Bittersweet symphony: on Adam Curtis’ latest documentary


The latest documentary by British filmmaker Adam Curtis, Bitter Lake, takes its title from a meeting between President Roosevelt and King Abdulaziz of Saudi Arabia. On 14 February 1945 the two men met on the American heavy cruiser USS Quincy, anchored in the Suez Canal’s Great Bitter Lake, and made a deal the obscurity of which belies its historical importance. In return for US money and military support, Abdulaziz granted the Americans control of Saudi Arabia’s oil fields. Remarkably, Roosevelt also accepted the King’s condition that the US not back Jewish settlement in the future Israel, a position that survived only as long as Roosevelt’s presidency. But, the money for oil deal was a crucial moment in an emerging narrative: the decline of European, chiefly British, influence in the Middle East and the growth of US global hegemony post-World War II.
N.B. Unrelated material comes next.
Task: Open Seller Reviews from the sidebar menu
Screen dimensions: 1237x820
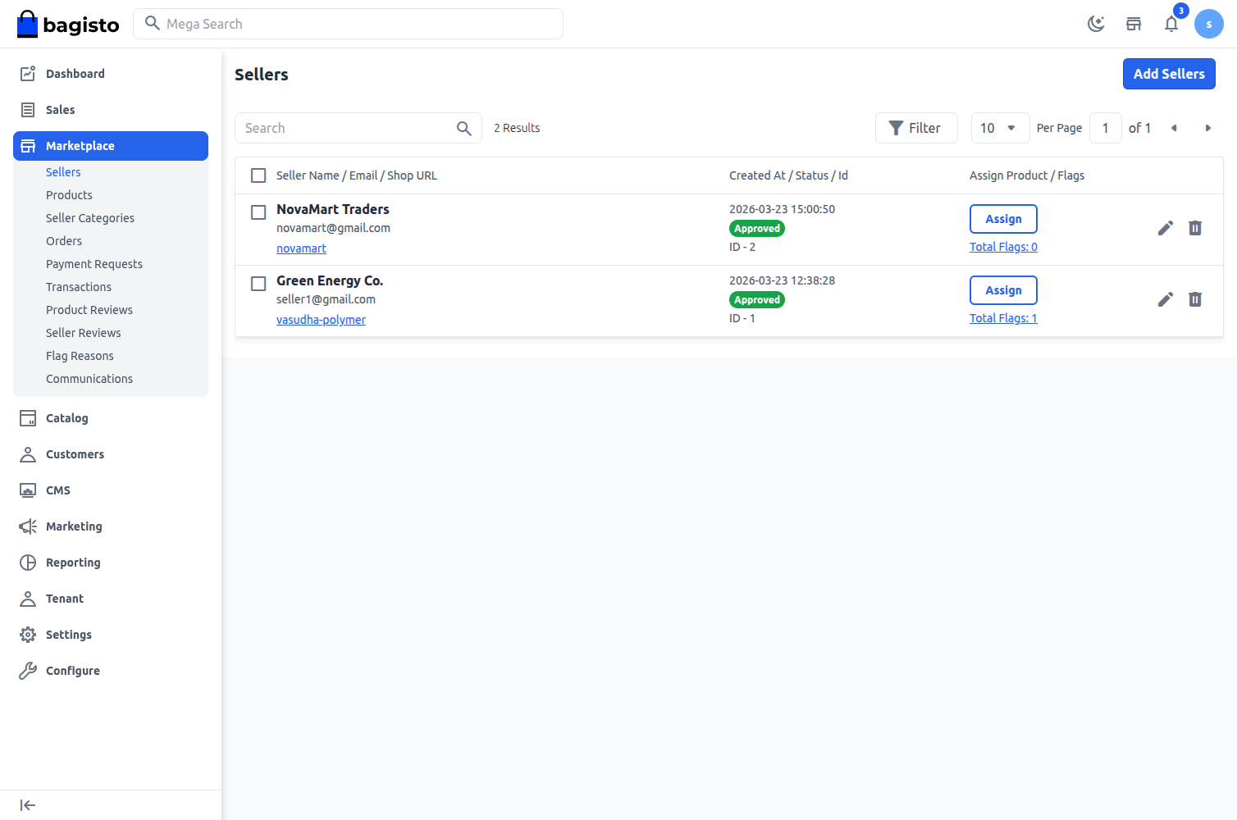Action: point(83,332)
Curtis’s documentary is rife with eye-popping archival footage. The Quincy Agreement, as it has become known, is illustrated by colour film that gives us a glowing, sanguine King and a President who looks pallid and frail even in the bright sunshine (he would be dead less than two months later). It’s curious that this film is not instantly recognisable in the way that, say, footage of the Yalta Conference is. The importance of the two events in determining the course of the second half of the 20th century seems eminently comparable: Yalta effectively reshaped Europe and handed much of it to Stalin while Quincy laid the groundwork for the contemporary Middle East and the flows of money, arms and oil between the US and Saudi Arabia that continue to both define and destabilise the geo-political climate.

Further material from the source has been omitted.